## The problem
Reproduce every entry in the listing without alteration.

## Raw data
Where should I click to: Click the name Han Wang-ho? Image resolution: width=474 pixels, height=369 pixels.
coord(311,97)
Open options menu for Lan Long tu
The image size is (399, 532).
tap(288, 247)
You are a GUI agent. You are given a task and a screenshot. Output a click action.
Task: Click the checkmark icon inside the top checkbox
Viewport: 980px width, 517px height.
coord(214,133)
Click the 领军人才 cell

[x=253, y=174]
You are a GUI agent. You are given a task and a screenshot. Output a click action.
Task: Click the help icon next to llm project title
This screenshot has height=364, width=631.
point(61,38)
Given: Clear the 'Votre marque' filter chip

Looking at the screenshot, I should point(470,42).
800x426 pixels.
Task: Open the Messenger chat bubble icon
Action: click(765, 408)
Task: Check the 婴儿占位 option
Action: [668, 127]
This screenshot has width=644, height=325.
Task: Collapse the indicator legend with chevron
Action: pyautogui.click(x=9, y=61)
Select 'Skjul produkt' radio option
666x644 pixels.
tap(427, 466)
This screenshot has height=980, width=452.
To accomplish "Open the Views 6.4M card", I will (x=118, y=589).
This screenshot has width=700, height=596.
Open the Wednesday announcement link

## Exercise response
Where should I click to: Click the name Han Wang-ho? Image resolution: width=474 pixels, height=369 pixels.
coord(311,97)
Open options menu for Lan Long tu
The image size is (399, 532).
tap(288, 247)
You are a GUI agent. You are given a task and a screenshot. Output a click action.
Task: Click the checkmark icon inside the top checkbox
Viewport: 980px width, 517px height.
coord(214,133)
Click the 领军人才 cell

[x=253, y=174]
You are a GUI agent. You are given a task and a screenshot. Output a click action.
Task: Click the help icon next to llm project title
This screenshot has height=364, width=631.
point(61,38)
Given: Clear the 'Votre marque' filter chip

Looking at the screenshot, I should point(470,42).
800x426 pixels.
Task: Open the Messenger chat bubble icon
Action: click(765, 408)
Task: Check the 婴儿占位 option
Action: [668, 127]
This screenshot has width=644, height=325.
Task: Collapse the indicator legend with chevron
Action: pyautogui.click(x=9, y=61)
Select 'Skjul produkt' radio option
666x644 pixels.
tap(427, 466)
This screenshot has height=980, width=452.
To accomplish "Open the Views 6.4M card", I will (x=118, y=589).
This screenshot has width=700, height=596.
Open the Wednesday announcement link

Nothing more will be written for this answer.